I have a (simplified) mapping that stores throughput metrics every second:

{  "sample": {
        "properties": {
            "timestamp": {  "type": "date" },
            "throughput": {  "type": "long" }
        }
}   }

I would like to calculate average throughput in megabytes per second over 1-minute buckets.

So far I found two ways of doing this:

1. Sum aggregation with post-processing:

{  "aggs": {
    "date_agg": {
      "date_range": {
        "field": "timestamp",
        "ranges": [
          { "from": "2015-05-25T14:50:00.000Z", "to": "2015-05-25T14:51:00.000Z" }
          .... <several hundred more buckets>
        ]
      },
      "aggs": {
        "total_throughput": {
          "sum": { "field": "timestamp" }
} } } } }

And then divide value of each bucket to (6010241024) on the client side after fetching the data from ES.
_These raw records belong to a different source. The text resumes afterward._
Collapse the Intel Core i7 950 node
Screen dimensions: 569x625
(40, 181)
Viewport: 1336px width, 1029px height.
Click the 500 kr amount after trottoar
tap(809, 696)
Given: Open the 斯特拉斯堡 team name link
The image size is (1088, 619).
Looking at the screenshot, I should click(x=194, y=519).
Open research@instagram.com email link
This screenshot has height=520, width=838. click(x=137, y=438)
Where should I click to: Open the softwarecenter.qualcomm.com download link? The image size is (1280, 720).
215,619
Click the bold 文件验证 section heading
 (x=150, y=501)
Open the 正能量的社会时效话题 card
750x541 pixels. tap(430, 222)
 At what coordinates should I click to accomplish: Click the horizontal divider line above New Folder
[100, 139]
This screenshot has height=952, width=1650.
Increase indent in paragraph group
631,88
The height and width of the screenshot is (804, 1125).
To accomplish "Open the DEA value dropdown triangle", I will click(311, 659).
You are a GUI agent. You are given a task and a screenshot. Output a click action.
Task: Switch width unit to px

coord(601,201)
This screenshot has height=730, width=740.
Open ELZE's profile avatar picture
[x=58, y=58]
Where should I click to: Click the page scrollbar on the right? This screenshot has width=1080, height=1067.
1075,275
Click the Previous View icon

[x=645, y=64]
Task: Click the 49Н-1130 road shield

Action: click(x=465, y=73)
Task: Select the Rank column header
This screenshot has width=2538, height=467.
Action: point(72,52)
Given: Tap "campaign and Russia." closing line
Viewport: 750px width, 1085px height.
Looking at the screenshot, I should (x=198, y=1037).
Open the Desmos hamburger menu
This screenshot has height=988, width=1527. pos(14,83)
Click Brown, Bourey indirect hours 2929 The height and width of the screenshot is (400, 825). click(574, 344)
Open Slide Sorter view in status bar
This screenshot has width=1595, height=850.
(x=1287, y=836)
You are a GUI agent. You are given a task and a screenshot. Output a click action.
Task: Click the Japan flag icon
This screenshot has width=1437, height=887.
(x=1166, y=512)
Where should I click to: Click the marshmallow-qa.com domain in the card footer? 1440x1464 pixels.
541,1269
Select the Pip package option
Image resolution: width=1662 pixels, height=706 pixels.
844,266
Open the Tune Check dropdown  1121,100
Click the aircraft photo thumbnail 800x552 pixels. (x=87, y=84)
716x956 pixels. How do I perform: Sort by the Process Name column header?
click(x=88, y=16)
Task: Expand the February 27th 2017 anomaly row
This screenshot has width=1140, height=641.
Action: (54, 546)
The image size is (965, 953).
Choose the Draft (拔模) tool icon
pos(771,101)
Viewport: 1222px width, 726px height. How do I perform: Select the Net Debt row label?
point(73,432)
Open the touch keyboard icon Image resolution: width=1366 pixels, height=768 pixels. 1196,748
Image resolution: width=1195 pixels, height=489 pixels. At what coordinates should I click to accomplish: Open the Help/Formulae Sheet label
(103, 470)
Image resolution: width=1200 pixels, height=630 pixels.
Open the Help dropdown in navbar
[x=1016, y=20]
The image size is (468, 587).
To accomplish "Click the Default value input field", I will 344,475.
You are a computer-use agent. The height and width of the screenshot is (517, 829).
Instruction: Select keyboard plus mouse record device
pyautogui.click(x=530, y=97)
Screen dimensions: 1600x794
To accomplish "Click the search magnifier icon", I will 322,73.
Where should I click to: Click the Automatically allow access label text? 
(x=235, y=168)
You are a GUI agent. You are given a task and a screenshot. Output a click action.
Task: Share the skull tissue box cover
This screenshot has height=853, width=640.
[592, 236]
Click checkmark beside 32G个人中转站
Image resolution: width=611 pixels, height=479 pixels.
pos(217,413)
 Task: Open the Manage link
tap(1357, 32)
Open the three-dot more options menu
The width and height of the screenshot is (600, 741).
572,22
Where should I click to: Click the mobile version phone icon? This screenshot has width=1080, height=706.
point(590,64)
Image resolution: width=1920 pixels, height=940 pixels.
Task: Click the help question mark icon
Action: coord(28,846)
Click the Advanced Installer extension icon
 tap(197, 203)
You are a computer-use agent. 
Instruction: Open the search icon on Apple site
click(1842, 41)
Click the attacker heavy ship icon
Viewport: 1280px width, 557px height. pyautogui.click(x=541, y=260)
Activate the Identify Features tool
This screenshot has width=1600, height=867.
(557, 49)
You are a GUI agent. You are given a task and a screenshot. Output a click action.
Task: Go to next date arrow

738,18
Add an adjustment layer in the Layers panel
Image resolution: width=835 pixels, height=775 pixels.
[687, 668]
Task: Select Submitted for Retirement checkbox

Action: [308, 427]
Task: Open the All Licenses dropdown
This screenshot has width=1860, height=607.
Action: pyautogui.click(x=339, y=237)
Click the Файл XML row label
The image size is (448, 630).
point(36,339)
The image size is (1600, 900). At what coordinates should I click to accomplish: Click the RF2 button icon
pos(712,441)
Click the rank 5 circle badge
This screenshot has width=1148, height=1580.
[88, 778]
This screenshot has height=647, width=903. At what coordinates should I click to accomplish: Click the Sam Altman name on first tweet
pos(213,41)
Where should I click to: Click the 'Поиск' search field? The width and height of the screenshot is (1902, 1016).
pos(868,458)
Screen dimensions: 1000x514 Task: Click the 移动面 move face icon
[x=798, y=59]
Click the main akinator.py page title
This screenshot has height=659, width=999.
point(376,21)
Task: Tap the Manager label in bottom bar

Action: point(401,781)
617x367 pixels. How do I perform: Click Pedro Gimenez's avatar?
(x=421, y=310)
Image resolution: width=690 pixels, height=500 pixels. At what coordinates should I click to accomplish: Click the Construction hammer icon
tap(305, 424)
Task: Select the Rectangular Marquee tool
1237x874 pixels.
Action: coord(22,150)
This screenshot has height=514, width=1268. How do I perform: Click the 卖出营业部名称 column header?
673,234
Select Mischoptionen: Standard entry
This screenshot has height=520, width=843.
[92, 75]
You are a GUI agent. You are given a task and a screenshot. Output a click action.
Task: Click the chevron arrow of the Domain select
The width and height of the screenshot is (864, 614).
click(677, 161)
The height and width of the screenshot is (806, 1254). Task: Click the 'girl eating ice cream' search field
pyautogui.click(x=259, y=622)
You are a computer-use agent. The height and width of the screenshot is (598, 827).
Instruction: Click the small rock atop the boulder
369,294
2. With a scripted metric:

{  "aggs": {
    "date_agg": {
      "date_range": {
        "field": "timestamp",
        "ranges": [
          { "from": "2015-05-25T14:50:00.000Z", "to": "2015-05-25T14:51:00.000Z" }
          .... <several hundred more buckets>
        ]
      },
      "aggs": {
        "thoughput_per_sec": {
          "scripted_metric": {
            "init_script": "_agg['tp'] = 0",
            "map_script": "_agg.tp += doc['throughput'].value",
            "reduce_script": "tps = 0; for (a in _aggs) { tps += a['tp'] }; return Math.round(tps/60/1024/1024 * 100)/100"
} } } } } }

The scripted metric works great, except that it's about 4 times slower then doing just sum and then division on the client side.

I wondering if there is a way to define a script that runs on results of the aggregation. This way I can still use fast built-in sum agg then do the final calculations in the script (which will run only on several hundreds buckets, to its no biggie).

P.S. No, I can't just use avg, because I have slightly more complex things to calculate that obviously have no built-in aggregation I can use.


(system) #2